Mademoiselle Coco była osóbką niezwykle przesądną i przez całe dorosłe życie otaczała się masą magicznych w jej mniemaniu drobiazgów – amuletów i zaklinających fortunę kamieni. Ale największe szczęście przyniosła jej liczba pięć, którą zawiera w swojej nazwie pikowana chanelka i z którą kojarzy się najsłynniejszy zapach jaki kiedyklolwiek wypuścił dom mody Chanel.

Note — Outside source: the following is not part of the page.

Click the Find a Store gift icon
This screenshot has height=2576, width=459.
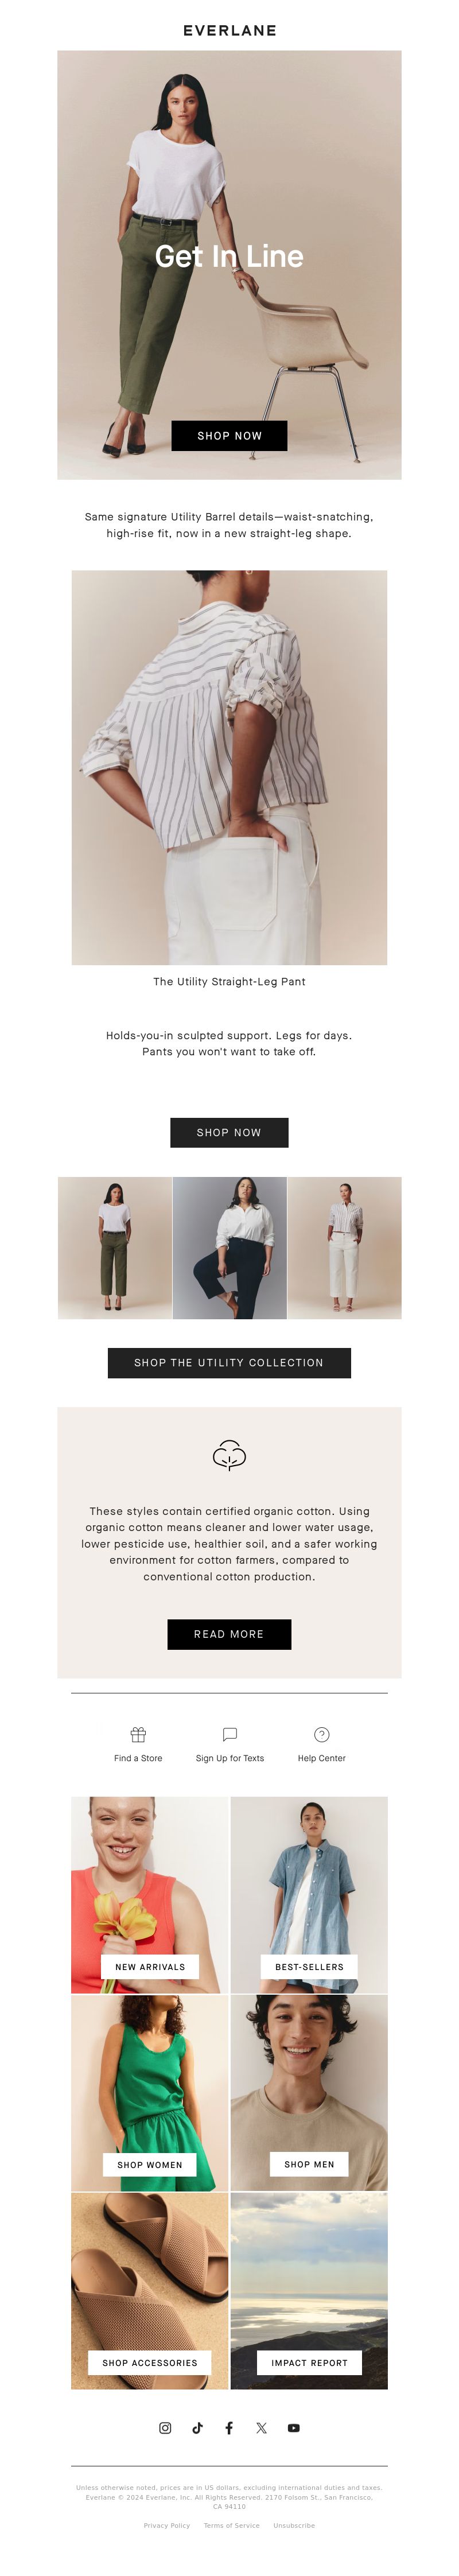[x=138, y=1734]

Legendarna kompozycja zwana Numerem 5 powstała w 1921 roku na wyraźne życzenie Coco, która zwróciła się z prośbą o pomoc do jednego z czołowych nosów tamtych czasów – Ernesta Beaux. Jego zadaniem było odzwierciedlić wonią ducha czasów, przygotował więc 24 testy, z których projektantka podobno od razu wybrała próbkę nr 5. Złośliwi twierdzą, że wcale nie dlatego, że aromat ją urzekł, ale dlatego że jej kolekcja zadebiutowała dokładnie piątego maja.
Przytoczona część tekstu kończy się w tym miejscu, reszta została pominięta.